A divorced mom faces a lonely Fourth of July. But with a little faith, she discovers a new independence.
Ah, the Fourth of July. That meant one thing: It was Lake Junaluska time!
For over 20 years, my family had been celebrating Independence Day there. We’d spend the week in a cabin at the lake, grilling, playing cards and roasting s’mores over the fire late into the night.
The highlight of our trip was a hike to the top of Way Mountain–a pristine peak nestled in rolling hills surrounding the lake–to watch the fireworks and camp overnight. I loved seeing the kaleidoscope of colors.
The trip was a tradition. Even after my husband and I divorced, I went with our four sons. But now the boys were grown, and though I’d been putting bugs in their ears for weeks about our trip, no one had committed.
The morning of the Fourth, I picked up the phone and tried again. “Hey, it’s time for our trip to the lake. You in?” I asked my youngest. “Sorry, Mom. I have plans with friends this year.” And so it went.
At three o’clock that afternoon, I gave up. Might as well just stay home this year, I thought, slumping on the couch. It wasn’t like I could go to the lake alone–I mean, I was still struggling with living on my own. Besides, I couldn’t bring my yellow Lab, Molly. She’d be too scared.
As if she knew I was thinking about her, Molly trotted over and draped herself across my feet. She came into my life several years after the divorce. My third son rescued her from an abusive home where she’d been left to fend for herself because she was the runt.
He didn’t need to ask if I wanted to keep her. One look into her pleading cocoa eyes and I melted.
Now Molly was two years old, healthy and strong. But she still hadn’t recovered from the abuse she’d survived as a puppy. She was wary of strangers and skittish in new situations.
“We’re just a couple of homebodies, you and I,” I said, reaching down to scratch her ears. Except for a homebody, I was feeling restless sitting there on the couch. Lord, please let me get used to being on my own, I prayed, not for the first time. Help me know you are all I need.
Suddenly, I felt an inexplicable urging. I wanted to–no, had to–go to the lake. I grabbed a quilt, a tent, two cans of dog food and some cheese and crackers. It was impulsive, foolish even. I’d never been a spontaneous person. But it was a feeling I couldn’t ignore. Is this you, God? I wondered.
“C’mon, girl,” I said to Molly. We hopped in the car and hit the road.
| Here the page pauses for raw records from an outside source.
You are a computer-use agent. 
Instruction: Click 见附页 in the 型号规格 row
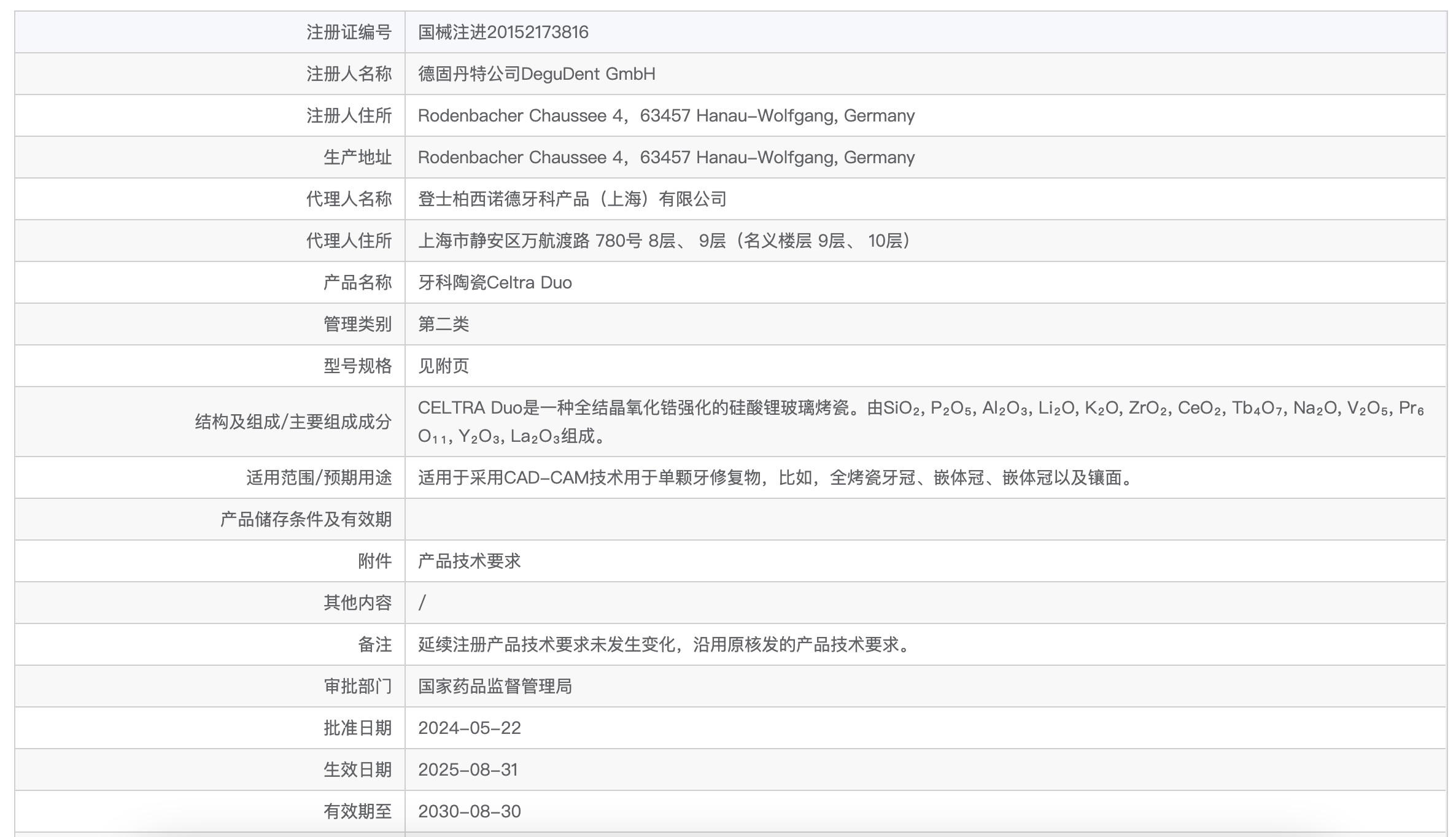click(x=443, y=366)
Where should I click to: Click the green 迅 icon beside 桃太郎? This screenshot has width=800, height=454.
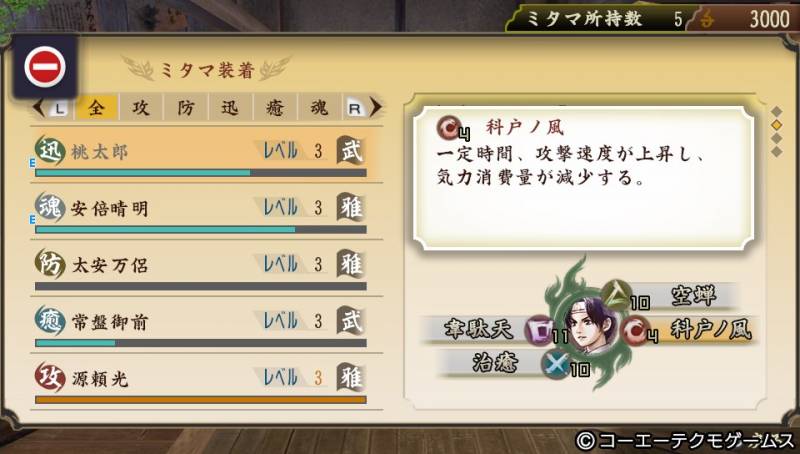(50, 151)
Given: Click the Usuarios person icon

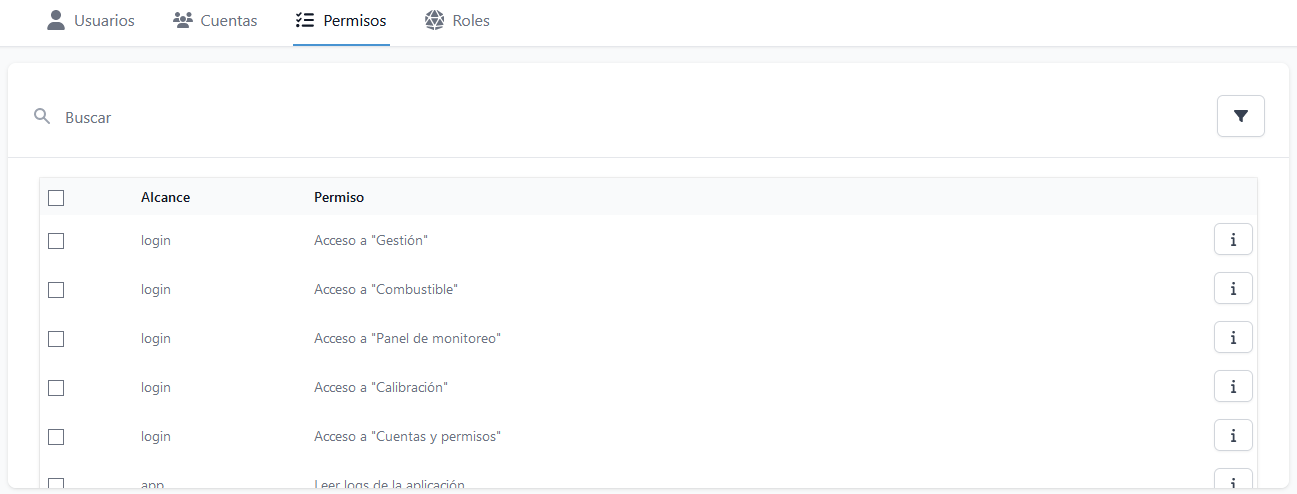Looking at the screenshot, I should (x=56, y=20).
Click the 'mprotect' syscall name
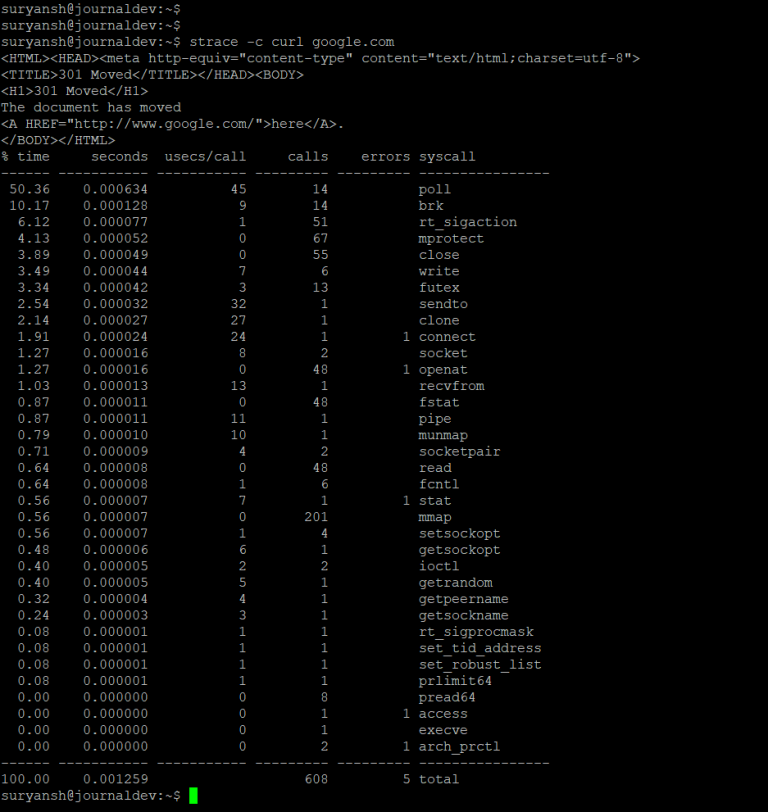This screenshot has width=768, height=812. pos(451,238)
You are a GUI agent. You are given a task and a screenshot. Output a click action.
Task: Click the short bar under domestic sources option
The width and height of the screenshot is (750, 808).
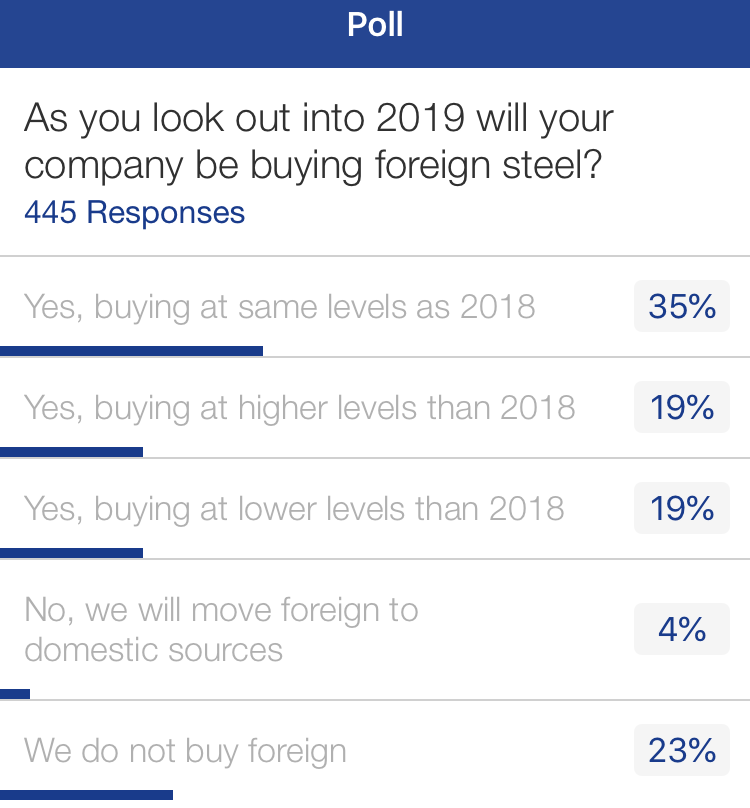point(15,694)
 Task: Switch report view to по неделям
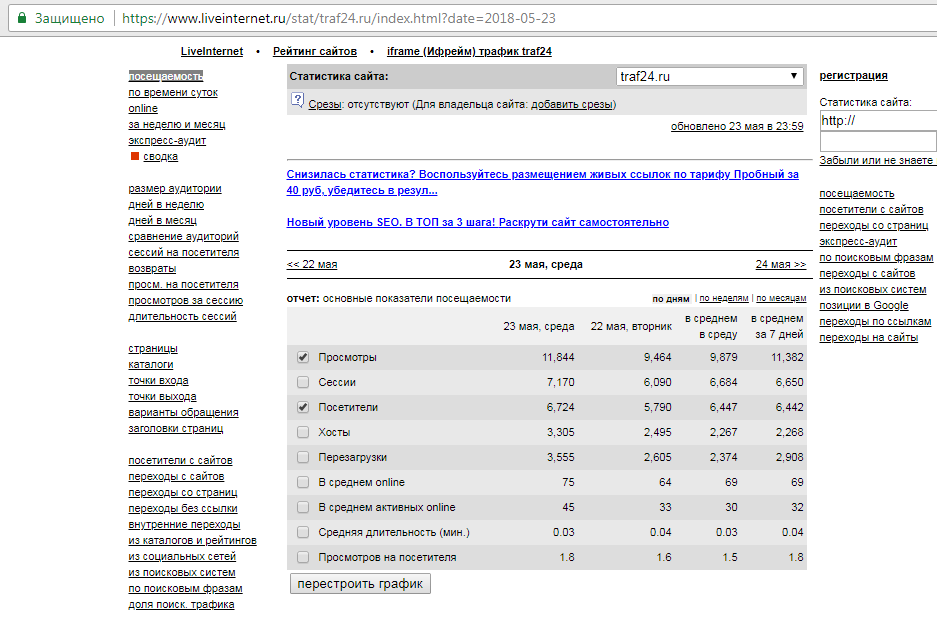[724, 298]
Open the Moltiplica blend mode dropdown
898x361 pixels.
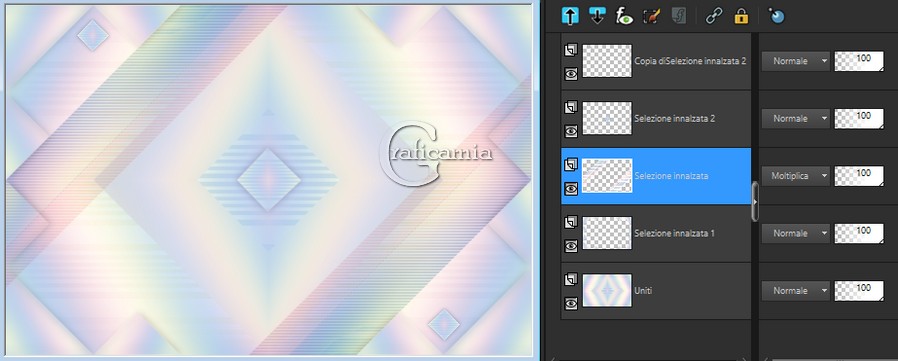(x=796, y=176)
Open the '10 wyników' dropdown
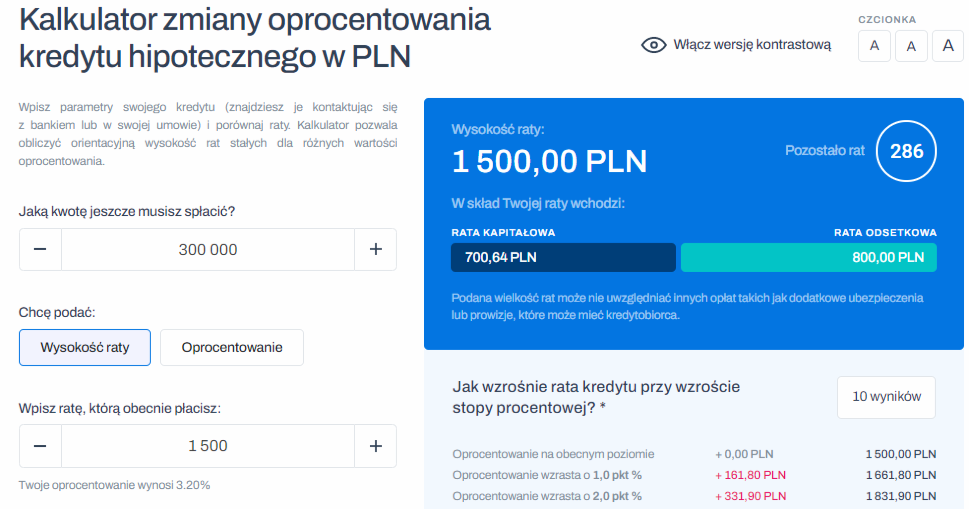This screenshot has width=969, height=509. pyautogui.click(x=886, y=397)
The lake was calling and we were answering.
We got there around 6:30 in the evening and started up the winding trail to the top of Way Mountain. Wild turkeys, hawks and chipmunks were everywhere! It was a scene right out of Wild America.
Molly had never been around so many other animals before. I figured she’d get overwhelmed and go stock-still. I bent down to her level and stroked her soft fur. “I know this is a lot to take in, girl, but you’ll be okay. Just stay close to me.”
The next thing I knew she took off. “Molly!” I shouted. She ran up ahead, darting through the trees like a flash of lightning. “Molly, come back!” I called again. She turned, cocked her head and flashed me a wide doggie grin–a stick hanging halfway out of her mouth. I busted up laughing.
Finally, she scampered back down to me, her tail swooshing wildly. It was like she was a new dog, bold, ready for adventure.
By dusk, we’d reached our family’s campsite. I unpacked the tent and almost cried. “Now, Mol, how am I supposed to set this thing up?” I asked.
She looked up at me trustingly. “You really think I can do this, huh?” I thought back to the dozens of times I’d watched my sons put it together, and slowly, piece by piece, I did it myself. “Molly, we’ve got a tent!” I spread the quilt outside its door, and Molly and I settled in for supper.
Memories of those Fourth of July parties flooded my mind. I could still hear my family laughing into the late hours of the night. Now it was so quiet. So still. So lonely. Then, boom! Crack! The fireworks! I couldn’t see them yet, but the explosions were deafening.
I quickly wrapped my arms around Molly. “Don’t worry, girl,” I said. “I’ve got you.” Her tail thumped. She looked up at me as if to say, “Why would I be afraid? This is pretty cool!”
The two of us sprawled out on the quilt for a better view, but all we could see were little pinpricks of light. I had watched the fireworks from that same spot for years, huge bursts of color. Strange how small they seemed this time, I thought.
Molly snuggled closer and I swear she sighed contentedly. “Glad we came, aren’t you, girl?” I said. Come to think of it, the fireworks weren’t the only things that seemed small and far away. So did my fears of venturing out on my own. Lord, you knew this was just what Molly and I needed, didn’t you?
We were free of our fears, free to explore the world God gave us. For Molly and me, Fourth of July turned out to be a celebration of independence after all.